Sono passati quasi venti giorni dalle dimissioni della consigliera di maggioranza Maria Lucia Raso e ci troviamo in una situazione di palese violazione del testo unico degli enti locali, che prevede che entro e non oltre dieci giorni il consiglio comunale deve procedere alla surroga del consigliere dimissionario. E’ questa la legalità tanto proclamata? Ma non sveliamo certo il “segreto di pulcinella” a dire come stanno le cose: per il Sindaco c’è la grana della sostituzione della Maione, che subentrerà in consiglio al posto della Raso, all’interno del cda di LameziaEuropa. Ancora una volta le discussioni sulle poltrone vengono prima delle esigenze democratiche e della discussione sulle cose che davvero interessano ai lametini.

E che dire della corsa alla presidenza del consiglio comunale, lasciata vuota da De Sarro, dove, come avevamo previsto, si stanno scatenando le stesse lotte interne alla maggioranza che avevamo visto due anni fa. Purtroppo per loro non possono sedersi alla stessa poltrona insieme Chirumbolo, De Biase, Luigi Muraca ’68 e chissà chi altro drella maggioranza. L’amministrazione Mascaro è riuscita in effetti in un altro “miracolo”, per usare una parola al caro sindaco, che probabilmente in nessun comune italiano o forse in pochissimi si è verificato: un consiglio comunale rimasto nel giro di poche settimane senza né presidente né vicepresidente.

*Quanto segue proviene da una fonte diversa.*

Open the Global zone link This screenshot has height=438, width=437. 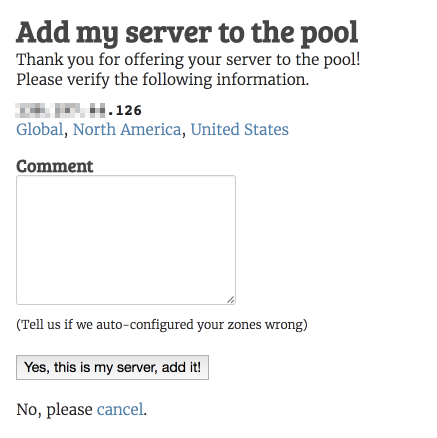40,129
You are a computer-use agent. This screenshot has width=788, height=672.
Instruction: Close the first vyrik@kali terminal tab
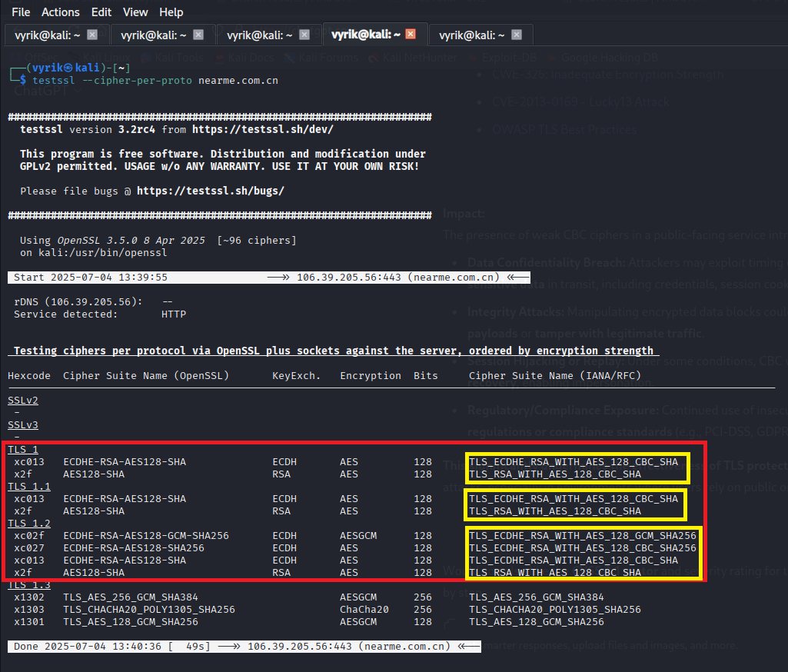coord(92,35)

E mentre la maggioranza litiga facendo riesplodere mal di pancia e malumori repressi due anni fa all’elezione di De Sarro, resta paralizzata la vita della massima assemblea democratica cittadina. E’ paralizzata la vita della città. Non possiamo discutere della vicenda Sacal, come avevamo chiesto con gli altri consiglieri del centrosinistra ai sensi dell’articolo 25 dello Statuto. Si stanno determinando dinamiche importanti all’interno del nuovo cda Sacal e, a causa dei balletti di poltrone di questa amministrazione, la politica cittadina non né può discutere nella massima assise cittadina. Così come vorremmo discutere le tante interrogazioni che ci vengono sollecitate dai cittadini, alle prese con una città sempre più non amministrata e in preda all’abbandono e all’incuria.

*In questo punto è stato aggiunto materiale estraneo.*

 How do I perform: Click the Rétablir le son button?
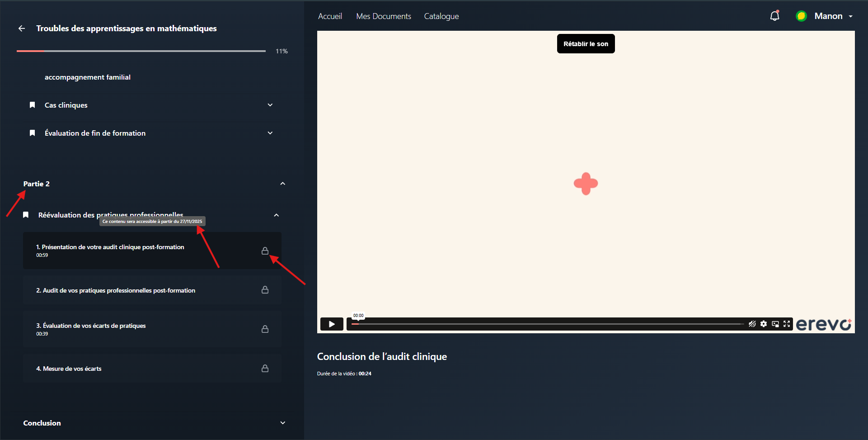pos(586,44)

Così non si può andare avanti. Mascaro e questa maggioranza, nonostante l’ostentata e a tratti arrogante manifestazione di sicurezza, stanno paralizzando la vita della città. Ai cittadini non interessano le discussioni su posti e poltrone: vogliono risposte e risposte concrete. E ormai sono sempre di più quelli che condividono l’urgenza per Lamezia di voltare pagina”.